# START OF Excerpt
From a0af74358562b69ddf8c7de6f7d276d56433bdfd Mon Sep 17 00:00:00 2001
From: Maximilian Huettenrauch <max.huettenrauch@gmail.com>
Date: Mon, 6 Dec 2021 13:43:45 +0100
Subject: [PATCH] updated table tennis and beerpong for promp usage

---
 alr_envs/alr/__init__.py                      | 64 +++++++++++++------
 alr_envs/alr/classic_control/README.MD        |  5 +-
 alr_envs/alr/mujoco/__init__.py               |  2 +-
 alr_envs/alr/mujoco/beerpong/beerpong.py      | 10 +--
 .../alr/mujoco/beerpong/beerpong_reward.py    |  2 +
 .../mujoco/beerpong/beerpong_reward_staged.py | 55 +++++++---------
 .../alr/mujoco/beerpong/beerpong_simple.py    | 11 ++--
 alr_envs/alr/mujoco/table_tennis/tt_gym.py    | 44 +++++++------
 8 files changed, 107 insertions(+), 86 deletions(-)

diff --git a/alr_envs/alr/__init__.py b/alr_envs/alr/__init__.py
index f835328..e2ba068 100644
--- a/alr_envs/alr/__init__.py
+++ b/alr_envs/alr/__init__.py
@@ -198,14 +198,19 @@ register(
 
 ## Table Tennis
 register(id='TableTennis2DCtxt-v0',
-         entry_point='alr_envs.alr.mujoco:TT_Env_Gym',
+         entry_point='alr_envs.alr.mujoco:TTEnvGym',
          max_episode_steps=MAX_EPISODE_STEPS,
-         kwargs={'ctxt_dim':2})
# END OF Excerpt
# START OF Supplied entries
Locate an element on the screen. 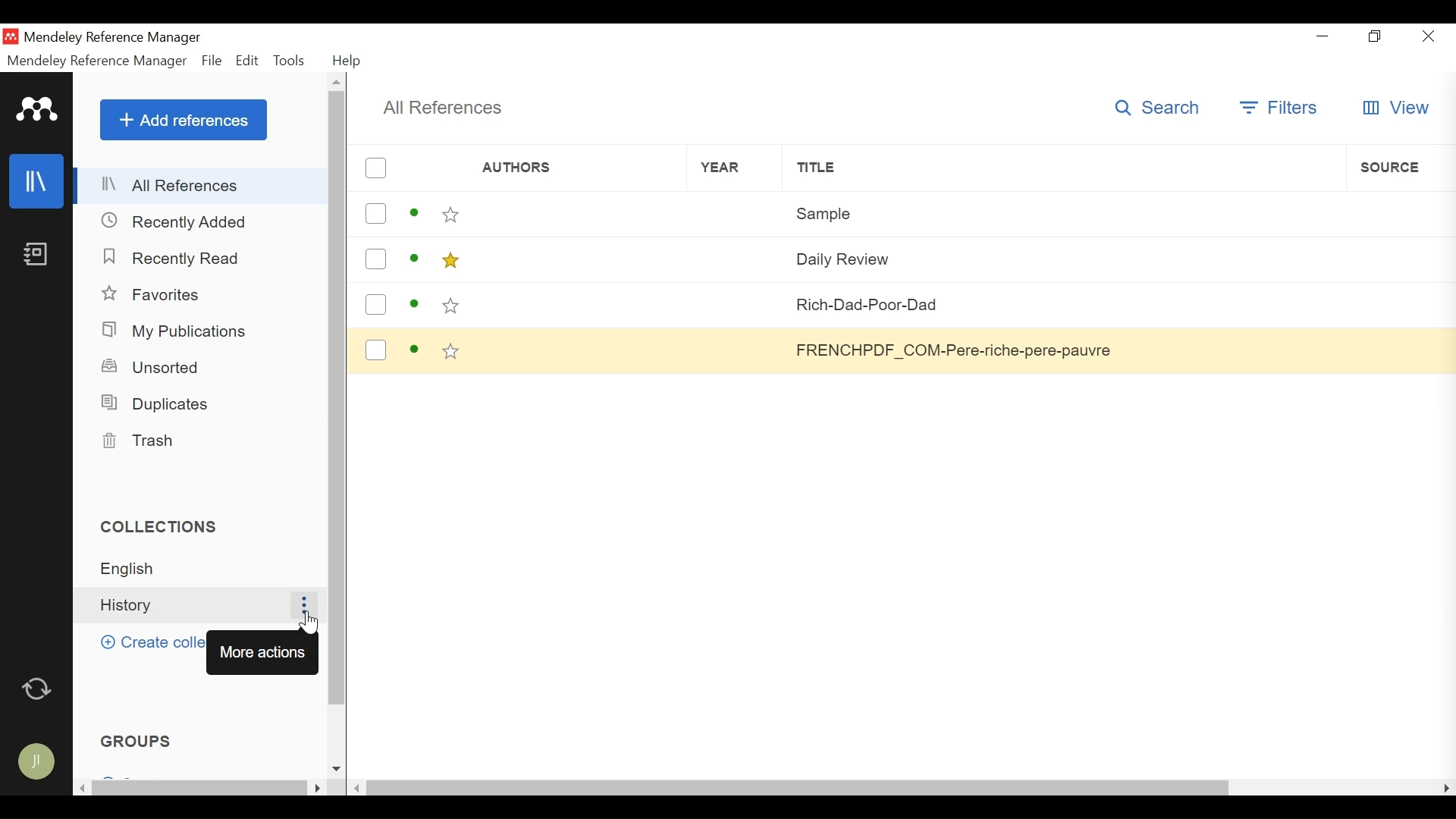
# END OF Supplied entries
# START OF Supplied entries
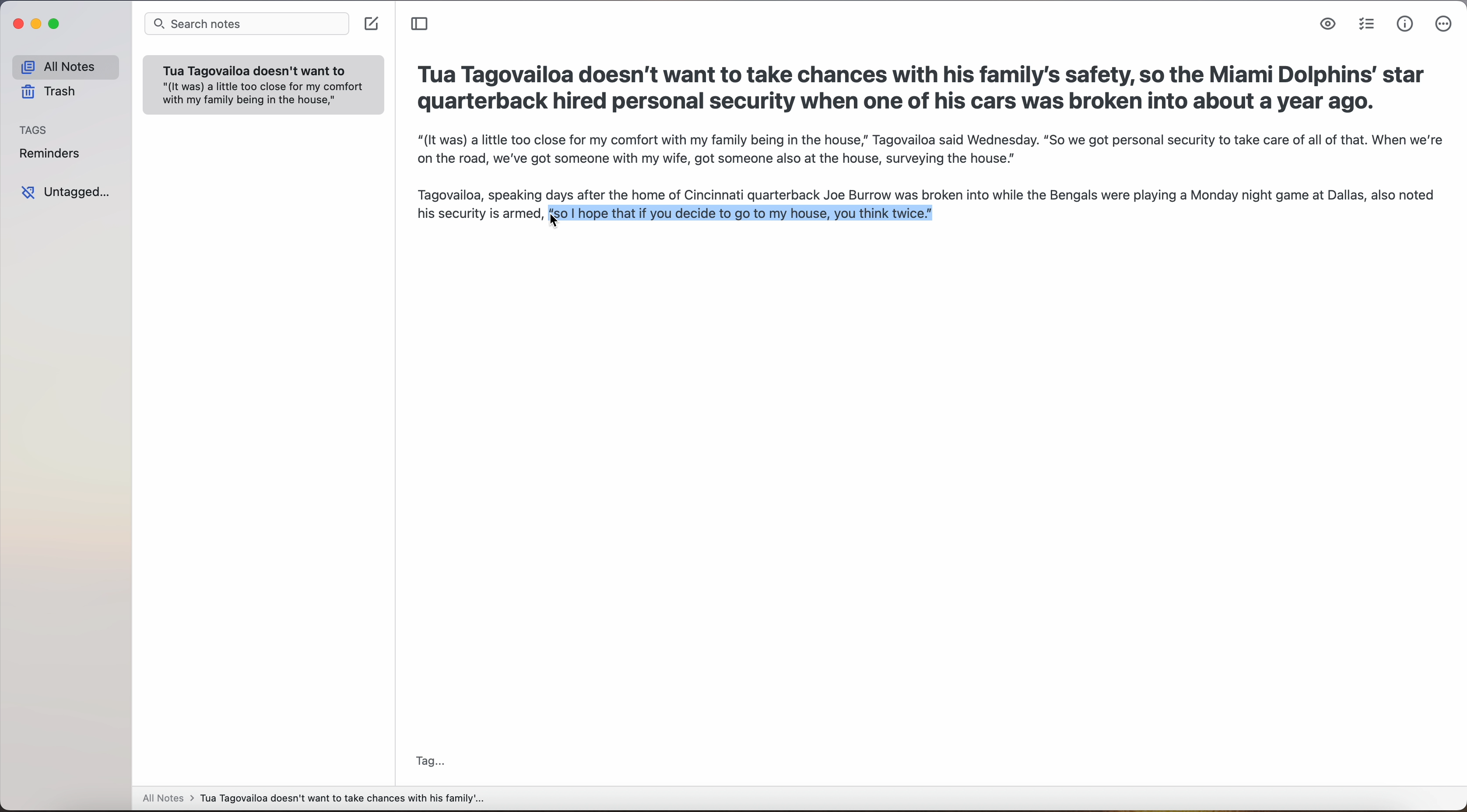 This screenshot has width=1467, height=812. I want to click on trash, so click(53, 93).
# END OF Supplied entries
# START OF Supplied entries
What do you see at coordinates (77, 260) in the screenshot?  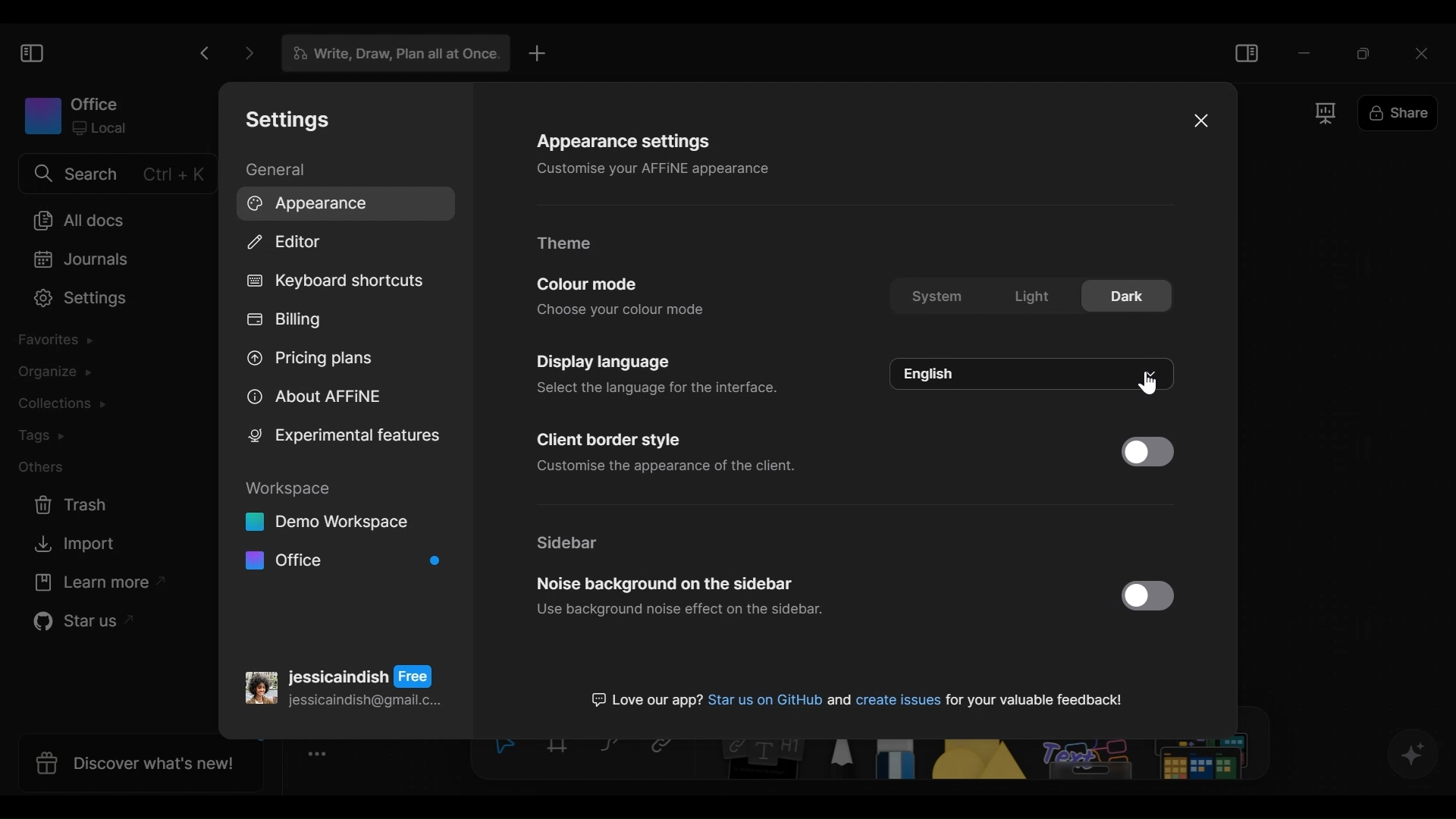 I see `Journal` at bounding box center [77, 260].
# END OF Supplied entries
Job A: For each statement, say whether it agrees with the patch, answering yes or no and quoting the deciding words of the patch: (i) the patch touches eight files; (ii) the entry point registered for 'TableTennis2DCtxt-v0' is changed to TTEnvGym; (iii) the patch is dated in 2020.
Job B: Continue the table tennis and beerpong patch from its last line shown.
The records are separate material and have no connection to the patch.

Output A:
(i) Yes: "8 files changed, 107 insertions(+), 86 deletions(-)".
(ii) Yes: "entry_point='alr_envs.alr.mujoco:TTEnvGym',".
(iii) No: "Date: Mon, 6 Dec 2021 13:43:45 +0100".

Output B:
+         kwargs={'ctxt_dim': 2})
+
+register(id='TableTennis2DCtxt-v1',
+         entry_point='alr_envs.alr.mujoco:TTEnvGym',
+         max_episode_steps=1750,
+         kwargs={'ctxt_dim': 2, 'fixed_goal': True})
 
 register(id='TableTennis4DCtxt-v0',
-         entry_point='alr_envs.alr.mujoco:TT_Env_Gym',
+         entry_point='alr_envs.alr.mujoco:TTEnvGym',
          max_episode_steps=MAX_EPISODE_STEPS,
-         kwargs={'ctxt_dim':4})
+         kwargs={'ctxt_dim': 4})
 
 ## BeerPong
 difficulties = ["simple", "intermediate", "hard", "hardest"]
@@ -369,13 +374,10 @@ register(
         "mp_kwargs": {
             "num_dof": 7,
             "num_basis": 2,
-            "n_zero_bases": 2,
-            "duration": 0.5,
-            "post_traj_time": 2.5,
-            # "width": 0.01,
-            # "off": 0.01,
+            "duration": 1,
+            "post_traj_time": 2,
             "policy_type": "motor",
-            "weights_scale": 0.08,
+            "weights_scale": 0.2,
             "zero_start": True,
             "zero_goal": False,
             "policy_kwargs": {
@@ -388,22 +390,46 @@ register(
 ALL_ALR_MOTION_PRIMITIVE_ENVIRONMENTS["ProMP"].append("BeerpongProMP-v0")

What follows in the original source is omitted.